9. Being aggrieved by the order so passed by the Assessing Officer, the assessee preferred an appeal before the Appellate Assistant Commissioner of Income Tax, Ambala in B/Amb/82-83 on the grounds, inter alia, that the AO was not justified in enhancing the annual letting value of the house property and was also not justified in including the interest amount of Rs.11,596/- received from Land Acquisition Collector on the compensation paid for acquisition of land for the reason that the said interest amount was required to be treated as part of compensation.

9.1. Though the ground of appeal concerning house property was accepted and the addition made by AO in that regard was deleted but, on examination of the award dated 29.09.1970, the CIT(A) found that the assessee was paid Rs.62,550/- as compensation and Rs.9,532/- as solatium and yet, capital gains on this account were not taxed by the Assessing Officer. Accordingly, a show cause notice dated 18.11.1983 was issued to the assessee as to why capital gains relating to the acquisition of this land be not charged to tax in the assessment year under consideration. The assessee filed a written reply dated 26.12.1983 to this notice and stated, inter alia, that in the urgency acquisition under Section 17 of the Act, the transfer takes place immediately after the notification and the owner ceases to be in possession of the land in question.
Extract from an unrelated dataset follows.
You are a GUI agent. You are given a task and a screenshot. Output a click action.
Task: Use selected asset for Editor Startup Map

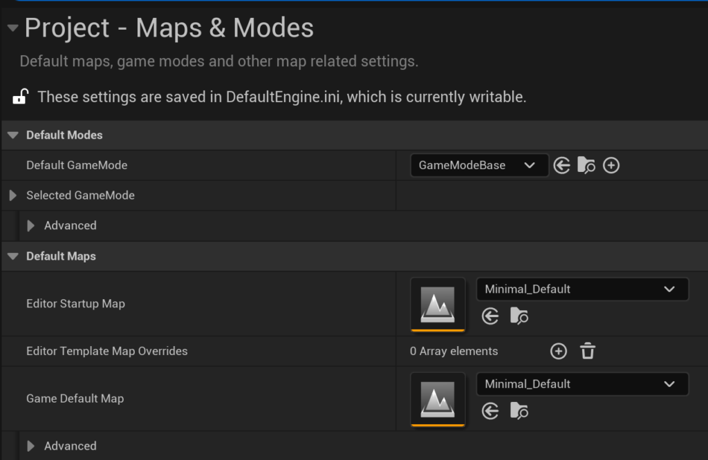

9.2. The CIT(A), in his order dated 17.05.1984, rejected the submissions made on behalf of the assessee and held that the capital gains on the acquisition of the land amounting to Rs. 23,146/- were required to be added to the income of the previous year relevant to the assessment year under consideration. The CIT(A) ordered such addition while observing and holding as under:-

“9…. … ITO has not given any reason in the assessment order why the capital gain on the acquisition of the land is not taxable. Moreover, powers conferred on me under the Income-Tax Act does not preclude me from considering this issue at the appellate stage.
10. There is no doubt that the notifications were published much earlier that the date of award and the possession of land was also taken earlier that the date of award but it does not mean that the capital gain is to be taxed in the earlier years on that basis. When the land is taken possession of by the Government, no compensation has, in fact been determined but it has become only payable. The right of the owner is, therefore, an inchoate right…….. The deeming provisions can have no relevance unless the income is receivable can have it is receivable, then the determination of the question whether it is actually received or is deemed to have been received depends upon the method of accounting. If the actual amount of compensation has not been fixed by the Land Acquisition Collector, no income could be said to have occurred to the appellant…… Income Tax is not levied on a mere right to receive compensation, there must be something tangible, something in the nature of debt, something in nature of an obligation to pay an ascertained amount. Till such time, no income can be said to have accrued. On the date when the collector awarded the compensation, it is only that amount which had accrued whether in fact paid or not. Accordingly, in the present case, even though the possession of land was taken in 1968, no amount can be said to accrued on the date of possession because the compensation at that point of time was not determined at all. This amount of compensation was determined only after the award dated 29.9.70. Therefore, if any income on account of capital gain is chargeable to tax, it will be chargeable on the date of award. It is held accordingly that the capital gain arising out of acquisition of land is chargeable to tax in the previous year, relevant to assessment year under consideration because the date of award i.e. 29.9.70 is within the relevant previous year.”
(emphasis in bold supplied)

Before the Income Tax Appellate Tribunal, Chandigarh Bench

10. Against the order so passed by the CIT(A), the assessee-appellant preferred an appeal before the Income Tax Appellate Tribunal, Chandigarh Bench, being ITA No.634/Chandi/84 and argued, inter alia, that it had been a matter of urgent acquisition under Section 17 of the Act of 1894 and possession of the land in question was taken on 15.05.1968 when the notification under Section 4 of the said Act of 1894 was issued and hence, the CIT(A) exceeded his jurisdiction in taxing the capital gains for the year under reference on the basis of the date of award made by the Land Acquisition Collector under Section 11 of the Act of 1894. It was also argued that the interest amount could not have been treated separately and was required to be considered as a part of the compensation amount.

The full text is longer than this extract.